The Commissioner of Financial Institutions and the Commissioner of
Corporations, in conjunction with the Insurance Commissioner, shall
issue appropriate regulations defining "reasonable cause."
(b) Any lender from recommending to any borrower or prospective
borrower the placing of insurance with a specified insurer or through
a specified insurance agent or broker as long as such
recommendation, with respect to a sale of real property or a loan
upon the security of real property, clearly sets forth both the name
and the mailing address of the recommended insurer or insurance agent
or broker and does not violate the provisions of Section 770 or of
any other section of this code. On and after July 1, 1972, such
recommendation clearly setting forth the name and the mailing address
of the recommended insurer or insurance agent or broker, shall be in
writing.
(c) The free choice of insurance agent or broker by any borrower
or purchaser at any time, and he or she may revoke any designation of
insurance agent or broker at any time irrespective of the provisions
of any loan or purchase agreement or trust deed.

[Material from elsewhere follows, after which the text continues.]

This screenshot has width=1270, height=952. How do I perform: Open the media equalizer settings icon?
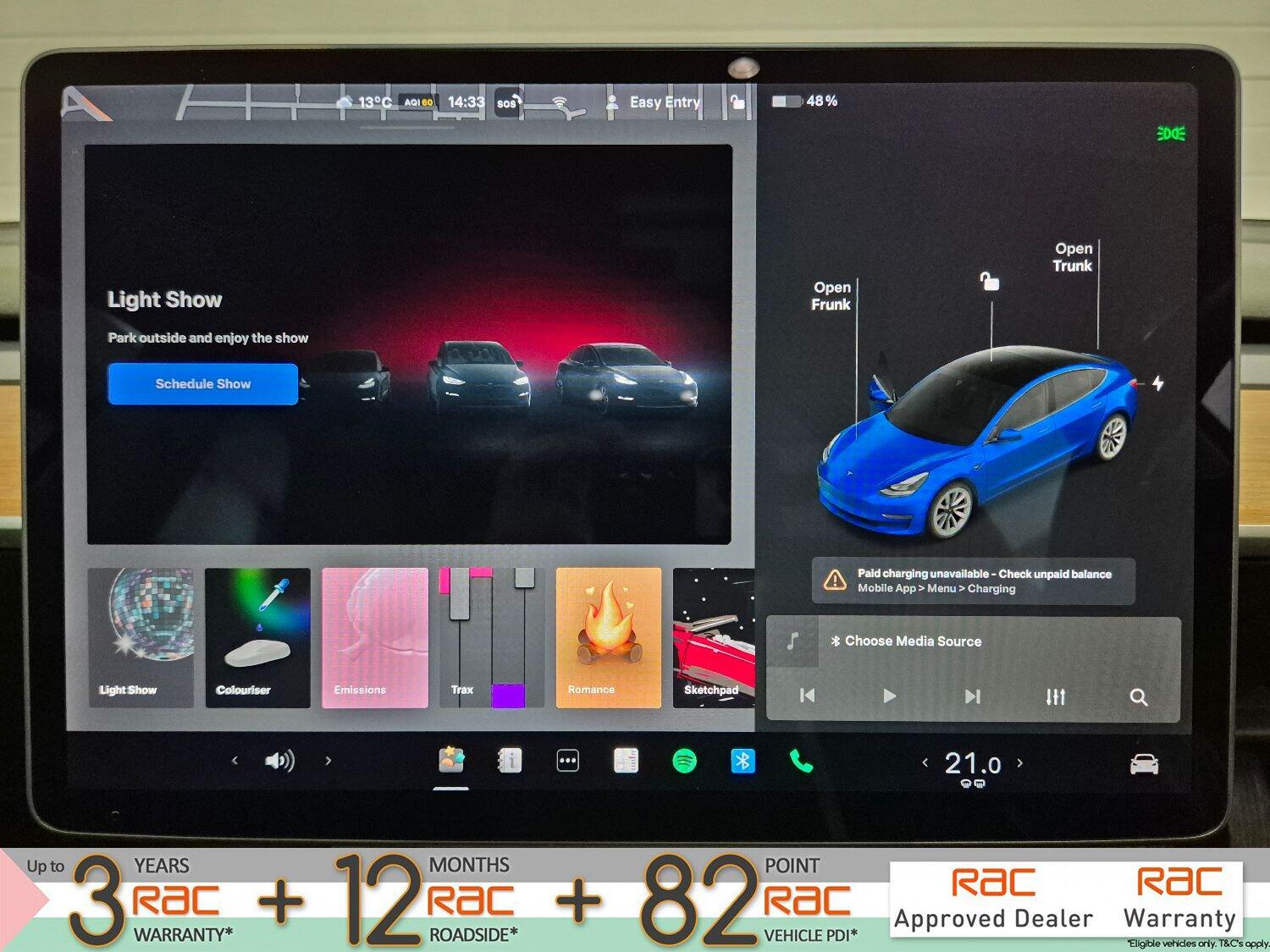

(d) The exercise of any person engaged in such business of his
right to furnish such insurance or to renew such insurance, and to
charge the account of the borrower or purchaser with the costs
thereof, if the borrower or purchaser fails to deliver to the lender
such insurance at least 30 days prior to the expiration of the
policy. If an insurance policy renewing or replacing, at expiration
time, the policy then in force is received by the lender less than 15
days prior to the expiration of the policy held by the lender, or if
an insurance policy procured by the borrower or purchaser is
subsequently substituted for that then in force, the lender may
impose a reasonable service charge as determined by the Insurance
Commissioner for the transaction, the payment of which charge by the
agent or broker is not a violation of any other provision of this
code. No service charges shall be imposed for normal insurance
changes made during the term of the policy.
(e) The commissioner is authorized to adopt a uniform statewide
schedule of permissive maximum charges for the substitution of
policies authorized in subdivision (d).